Damnt masks are driving me skite. Of course they’re vital for battling Covid and I’m well hacked off with folk who shun them. But I can’t seem to find one that’s right for me.
You might recall a few months ago, plumping for style over substance, I sent away for half-a-dozen, high-fashion, slinky efforts in thin (so I could breath easily) material. Dis-as-ter. After a couple of wearings, never mind a wash, the elastic went a’ loose.
As a result, it was on for only minutes before it slid (albeit slinkily) doon my nose and on to my moo.
Last time I wore one to the hairdresser, each side got a generous clarting of dye. Constantly shuvvin’ up the mask, I ended up with both hands like I’d been applying creosote withoot a brush … to my deep broon schnozzle.
So I took to those thicker fabric efforts; ones with patterns like tartan, The Saltire, floories and teeth (gads).
Having given up trying to look fashionable, I settled for plain black. Bad decision. Thanks to the thicker cloth, I’d the devil of a job managing to breathe. The jet colour was so sinister, I near tiddled masellie with fright when I first lugged up. Even worse. When when I added my sunglasses and ventured ootski, it suddenly struck me I looked (and sounded) for all the world like Darth Vader. Back to Amazon for your common or garden blue and white, bittie plastic at the top, disposable jobbie.
Dear reader, foo mony times hiv one o’ yer elastic lug-loops pinged just as ye pit it on? Me too. I daren’t face the shops withoot a couple of packs o’ four. And I still haven’t mastered the art of mask-wearing and walking with my specs on.
In a cafe the other day, at a teeny step doon I never spotted, I heitered big time – and damnt near shot heidlang into a wifie’s BLT triple-decker.
At the optician’s, the quine at reception suggested I pinch the plastic tight roon the top o’ my nostrils to keep the mask fae shootin’ up under my specs. If only. Then, during the eye-doc’s examination, I couldna even see the board because every, strangulated breath bunged up the test-lenses.

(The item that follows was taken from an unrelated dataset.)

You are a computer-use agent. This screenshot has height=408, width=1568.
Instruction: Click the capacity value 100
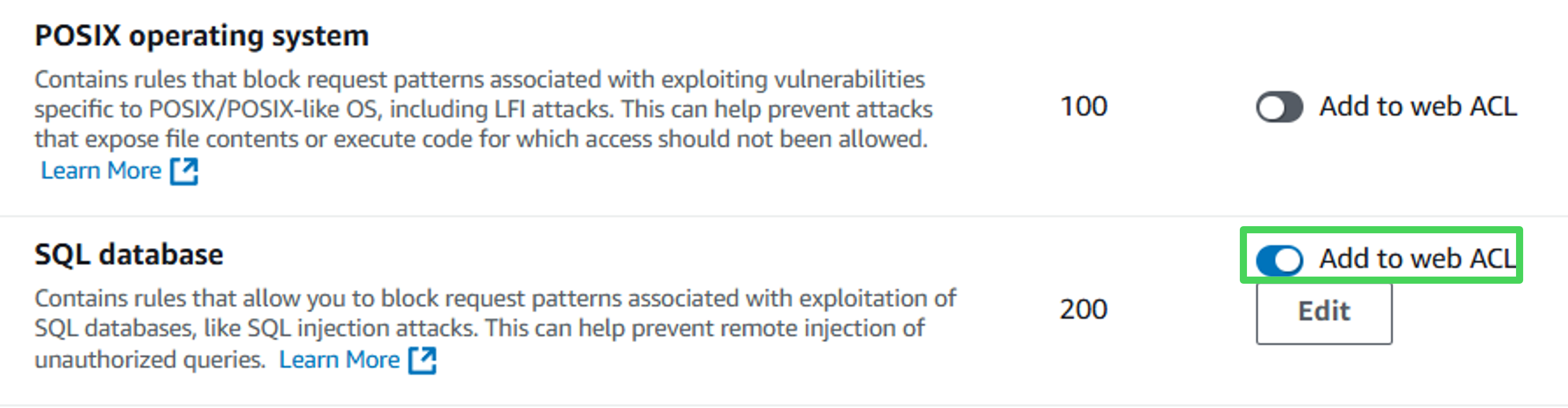pyautogui.click(x=1083, y=107)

But I’ll persevere with masks while continuing to silently fume at those reckless, bare-faced gadgies – too much of a feartie to confront them. Very unlike the wifie I came face-to-unmasked-face with at the weekend in my newsagent – outside of which I usually wheech off my specs and ping on my disposable.
She to me, nae-happy: “You should be wearing a mask!” Me, outraged until … hand to face. Black affronted. “Soo sorry. I forgot to put it on!”
Strictly and I’m a Celeb hobble on amid gripes
The annual pre-Christmas crackers from ITV and the Beeb – I’m A Celebrity and Strictly Come Dancing – are both hobblin’ along, doon to a minor parp this year.
They’ve made huge efforts to overcome the major handicap of the Covid restrictions. But the unforgiving British viewing public is still up in arms about various issues, bombarding the telly companies with complaints.
Amid the supposedly ruined Welsh castle, come accusations of a specially heated set being built for the comfort of the slebs. Shane Richie and Vernon Kay have been roasted for bitching about fellow contestants. Fans are booing the trials for being too easy. Sainted Ant and Dec were lambasted for last Saturday’s “highlights” show, instead of real action.
When there’s never been complaints about Jungle highlights.
On Strictly, viewers are obviously narked that hot favourite Maisie Smith had years of dance training, voting her to the last two twice. Peer quine. While diversity-driven bosses at the BBC must have had panic in their breesties when their dream-team of two quines also ended up at the bottom. Fit a relief the pro got the virus.
Meanwhile, Strictly hell broke out when there was no spooky Halloween show. Luuv it, luuv it, luuv it. For cynical al’ armchair critics like me, the ongoing controversies just makes both shows soo much more interesting.
Timely reminder of real comic genius
Thanks to the EE for reminding us it’s 25 years since the last appearance at HMT of the incomparable Scotland The What?
I was there and like many in the audience – as well as “the Boys” – shed a tear for the ending of a supreme comedy legend. Along with producer James Logan, Buff Hardie, Stephen Robertson and musicman George Donald anchored their work in the north-east, highlighting the accents – city and country – and the couthie humour. Their hilarious CDs are timeless and have cheered me up mony a dark day. Cheers also to Buff, who’s still kneipin’ on at 89.